--- Entries shown Enclosed Below ---
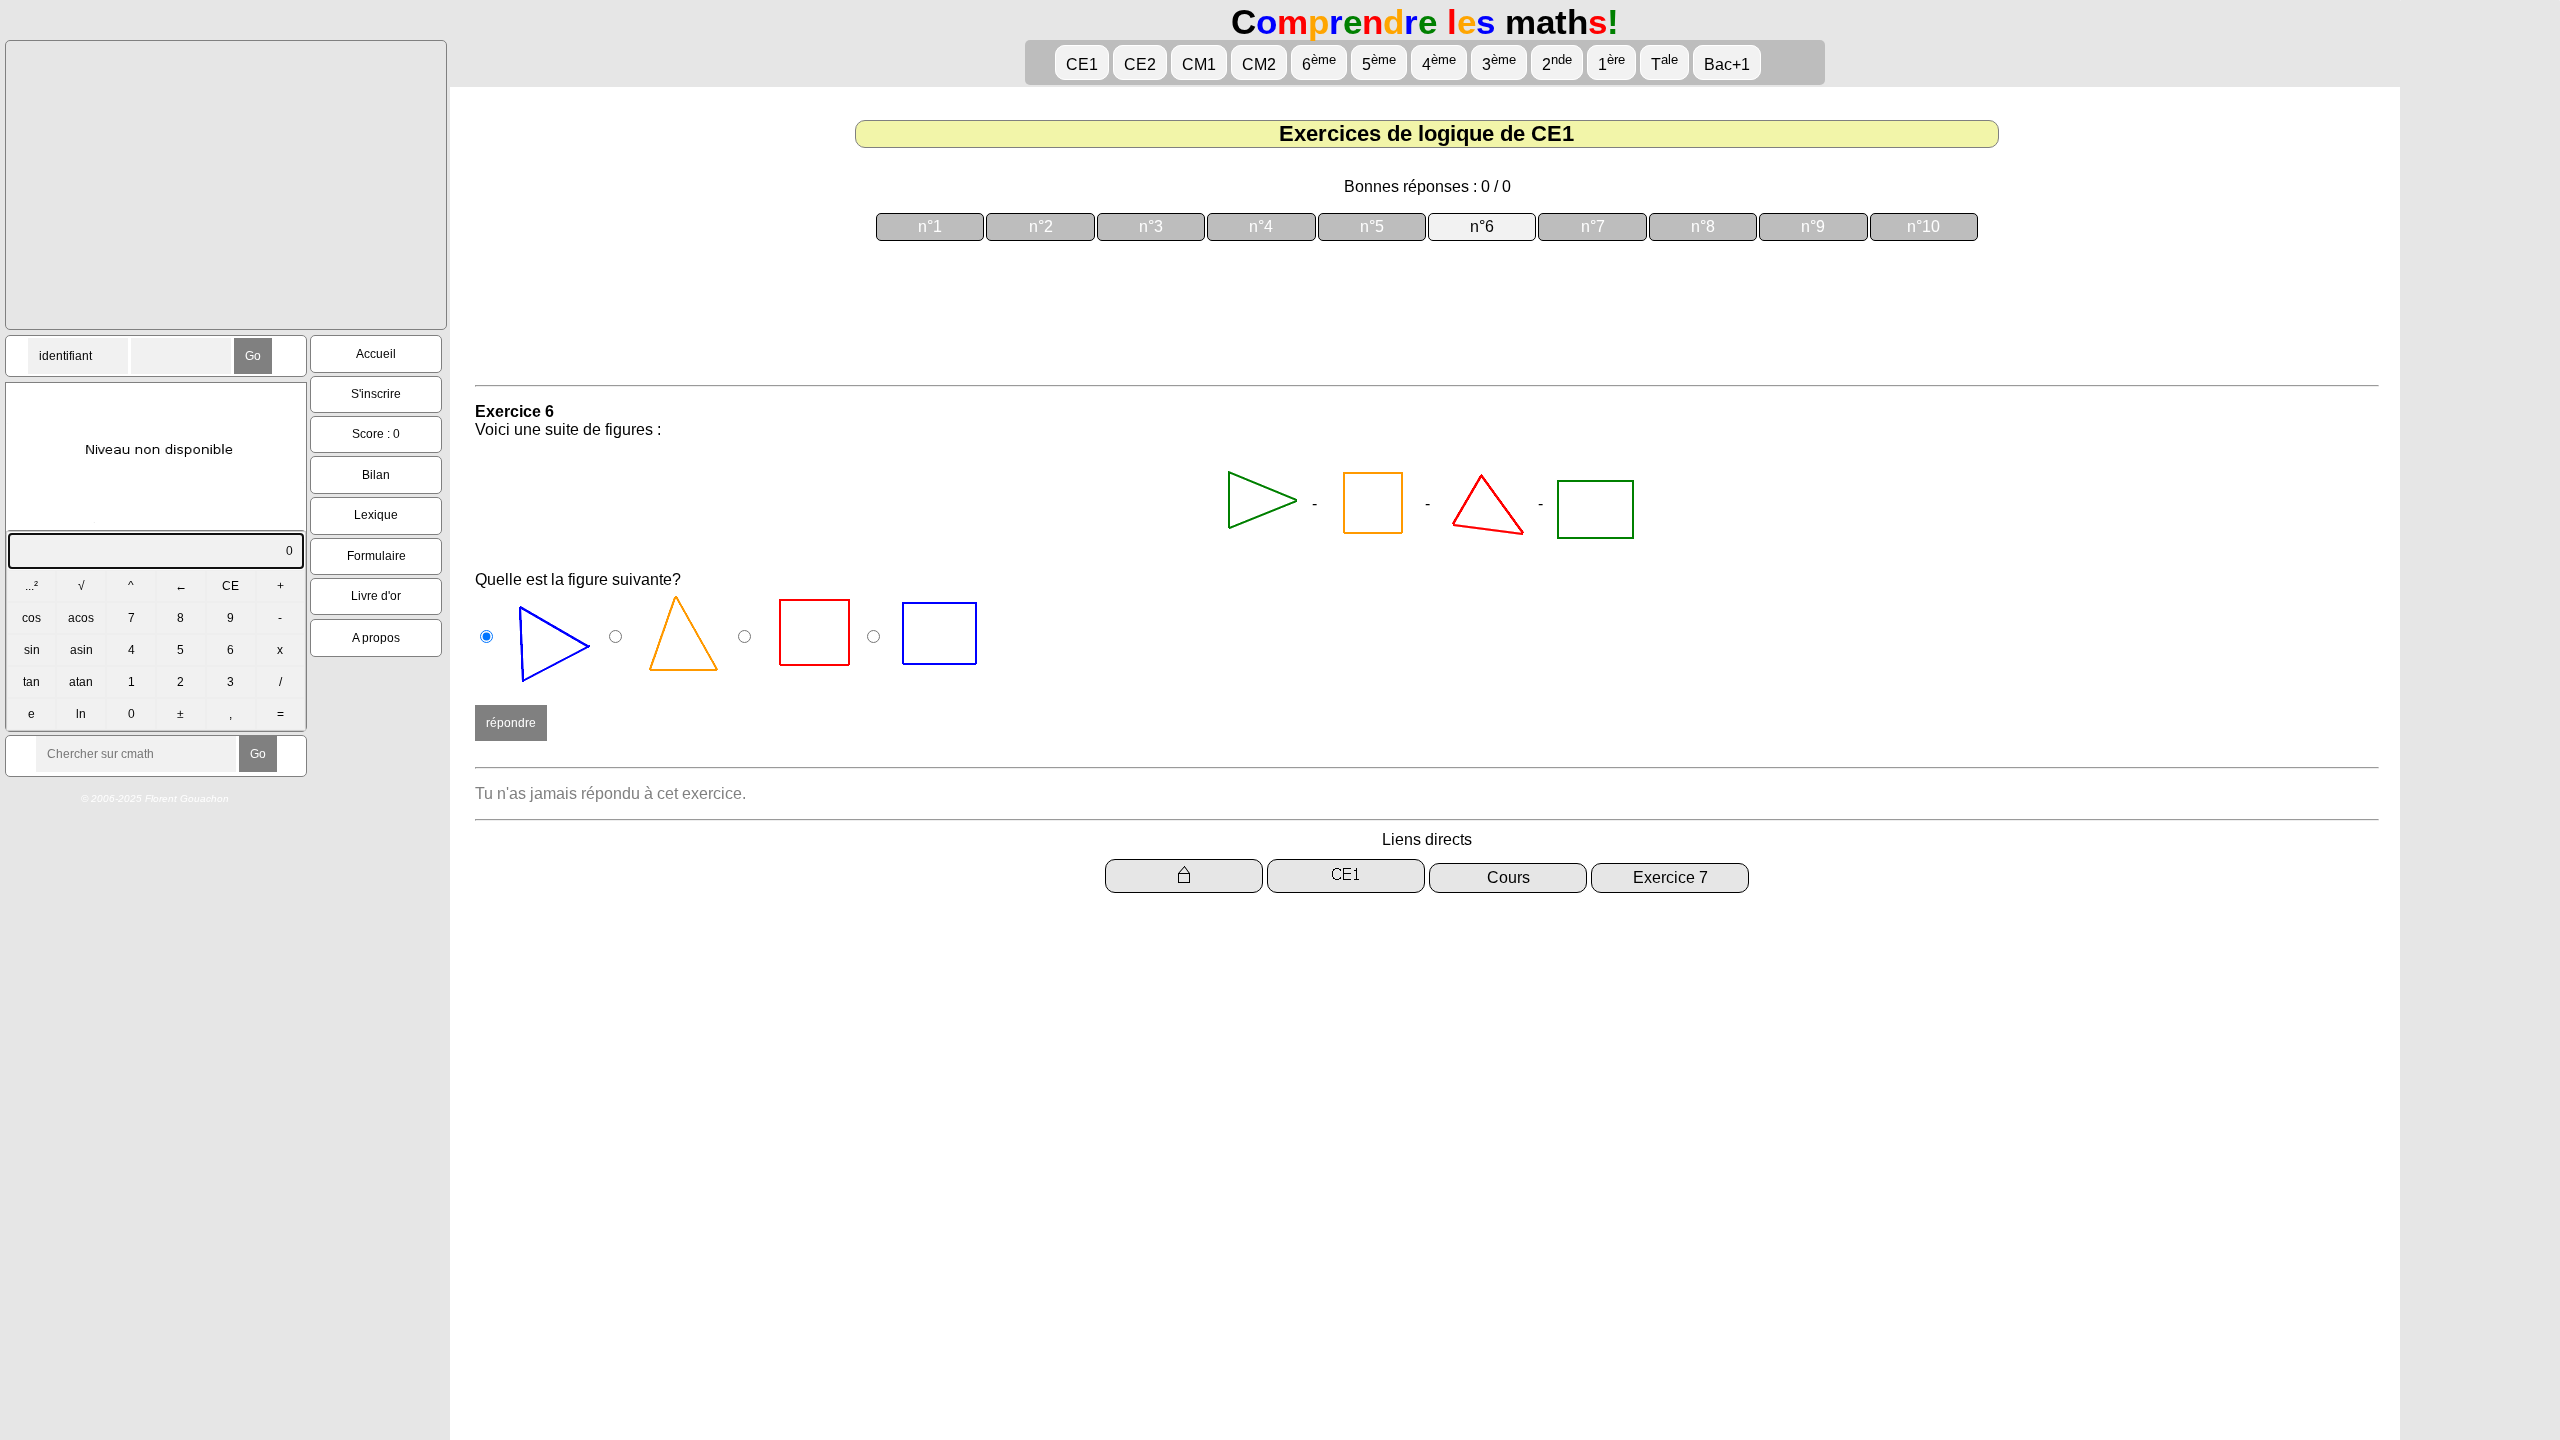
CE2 (1140, 64)
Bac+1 (1727, 64)
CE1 (1082, 64)
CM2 (1259, 64)
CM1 (1199, 64)
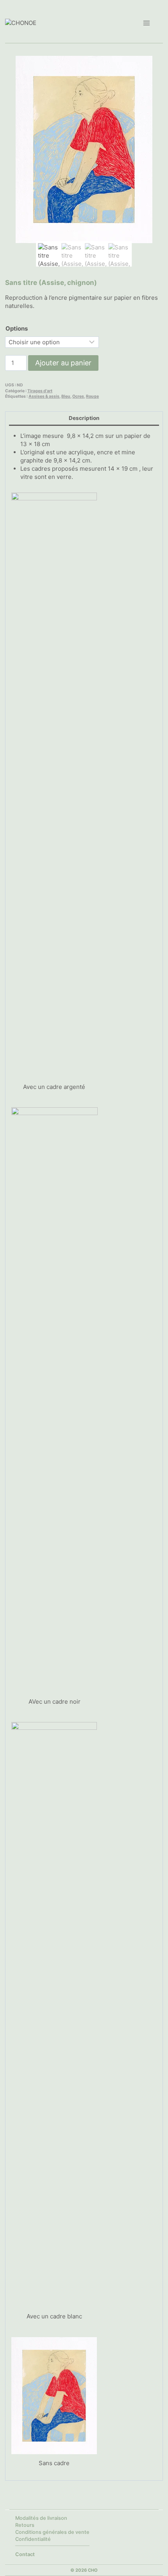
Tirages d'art (39, 390)
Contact (25, 2554)
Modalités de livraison (41, 2518)
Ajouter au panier (63, 363)
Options (16, 328)
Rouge (92, 396)
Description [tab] (84, 418)
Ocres (78, 396)
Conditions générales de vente (52, 2532)
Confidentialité (33, 2539)
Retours (24, 2525)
--- End of Enclosed Entries shown ---
**Description of the task**
From the line containing "Contact (25, 2554)" down to the last line of the records above, print every line exactly, with both ends kept.

**Response to this exercise**
Contact (25, 2554)
Modalités de livraison (41, 2518)
Ajouter au panier (63, 363)
Options (16, 328)
Rouge (92, 396)
Description [tab] (84, 418)
Ocres (78, 396)
Conditions générales de vente (52, 2532)
Confidentialité (33, 2539)
Retours (24, 2525)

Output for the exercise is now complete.